Ouyang Feng appears one last time on Mount Hua, where he meets Yang Guo and Hong Qigong again. He fights with Hong Qigong – this time for a period of four days. The fight is interrupted when Yang Guo comes at intervals to serve them meals. The animosity between the two rivals is too strong for them to bear and they continue to pit their neigong against each other for a full day. Both of them suffer from exhaustion but they are unwilling to back down. They decide to use Yang Guo, who has been an observer for the past few days, as an intermediary. They teach him their respective skills and ask him to perform for each other to see.

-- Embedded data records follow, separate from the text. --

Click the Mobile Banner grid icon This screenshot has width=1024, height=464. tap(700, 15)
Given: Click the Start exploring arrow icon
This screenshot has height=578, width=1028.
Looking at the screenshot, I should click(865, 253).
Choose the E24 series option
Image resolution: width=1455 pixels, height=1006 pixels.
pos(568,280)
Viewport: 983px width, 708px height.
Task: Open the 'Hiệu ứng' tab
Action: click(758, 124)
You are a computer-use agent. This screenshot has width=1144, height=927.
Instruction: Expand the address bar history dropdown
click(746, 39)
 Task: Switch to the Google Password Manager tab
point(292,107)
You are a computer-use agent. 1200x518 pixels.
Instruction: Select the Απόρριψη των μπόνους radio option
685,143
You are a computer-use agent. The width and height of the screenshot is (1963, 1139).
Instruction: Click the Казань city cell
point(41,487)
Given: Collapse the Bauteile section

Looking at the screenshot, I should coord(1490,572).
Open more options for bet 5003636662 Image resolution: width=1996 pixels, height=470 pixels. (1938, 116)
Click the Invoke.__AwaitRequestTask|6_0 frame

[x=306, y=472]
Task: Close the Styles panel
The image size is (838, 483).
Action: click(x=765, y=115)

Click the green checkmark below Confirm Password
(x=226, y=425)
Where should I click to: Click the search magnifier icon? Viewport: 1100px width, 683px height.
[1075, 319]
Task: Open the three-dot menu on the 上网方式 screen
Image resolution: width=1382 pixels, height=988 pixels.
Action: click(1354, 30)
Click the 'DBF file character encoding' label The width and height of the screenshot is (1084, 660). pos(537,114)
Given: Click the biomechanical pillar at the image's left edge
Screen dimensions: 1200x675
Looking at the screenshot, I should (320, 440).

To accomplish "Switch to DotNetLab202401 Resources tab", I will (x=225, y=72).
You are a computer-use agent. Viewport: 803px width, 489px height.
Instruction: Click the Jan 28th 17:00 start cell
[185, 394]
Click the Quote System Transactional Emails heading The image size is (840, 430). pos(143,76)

Hong Qigong teaches Yang Guo his Dog Beating Staff Technique. Ouyang Feng has apparently lost after Yang Guo performed the last stance. Ouyang Feng spends the following night thinking of a countermove. The next morning, he asks Yang Guo to perform for Hong Qigong, who is shocked when he sees that Ouyang Feng has overcome his most powerful skill. Hong Qigong finally realises that there will be no eventual victor between the two of them. He laughs hysterically and embraces Ouyang Feng in defeat. At the same time, Ouyang Feng seems to have recovered from his insanity as he finally recognises Hong Qigong. The two rivals die together in the midst of laughter and forgotten past feuds. Yang Guo buries them side by side on Mount Hua.

== Martial arts and skills ==
Ouyang Feng is best known for his most powerful skill, the Toad Skill. The practitioner gets into a crouching position, croaking like a toad while preparing to channel his neigong into a single, powerful strike when he senses a weakness in his opponent's movement.

Ouyang Feng is also known for his formidable qinggong and other skills such as the Divine Serpent Fist, Divine Camel Snowy Mountain Palm, and Bone Penetrating Dianxue Skill. He wields an iron staff with a venomous snake perched on it.

After getting the corrupted version of the Jiuyin Zhenjing and believing it to be genuine, he practises its neigong techniques compulsively, ends up in a zouhuorumo state, and eventually becomes insane. Ironically, his neigong has improved tremendously.

== In adaptations ==
Notable actors who have portrayed Ouyang Feng in films and television series include Yeung Chak-lam (1976, 1983), Lo Lieh (1983), Tony Leung Chiu-wai (1993), Leslie Cheung (1994), Chu Tit-wo (1994), Richard Low (1998), You Yong (2003), Elvis Tsui (2008), Zong Fengyan (2014), Heizi (2017), Alex To (2021), Vengo Gao (2024), Bruce Leung and Tony Leung Ka-fai (2025).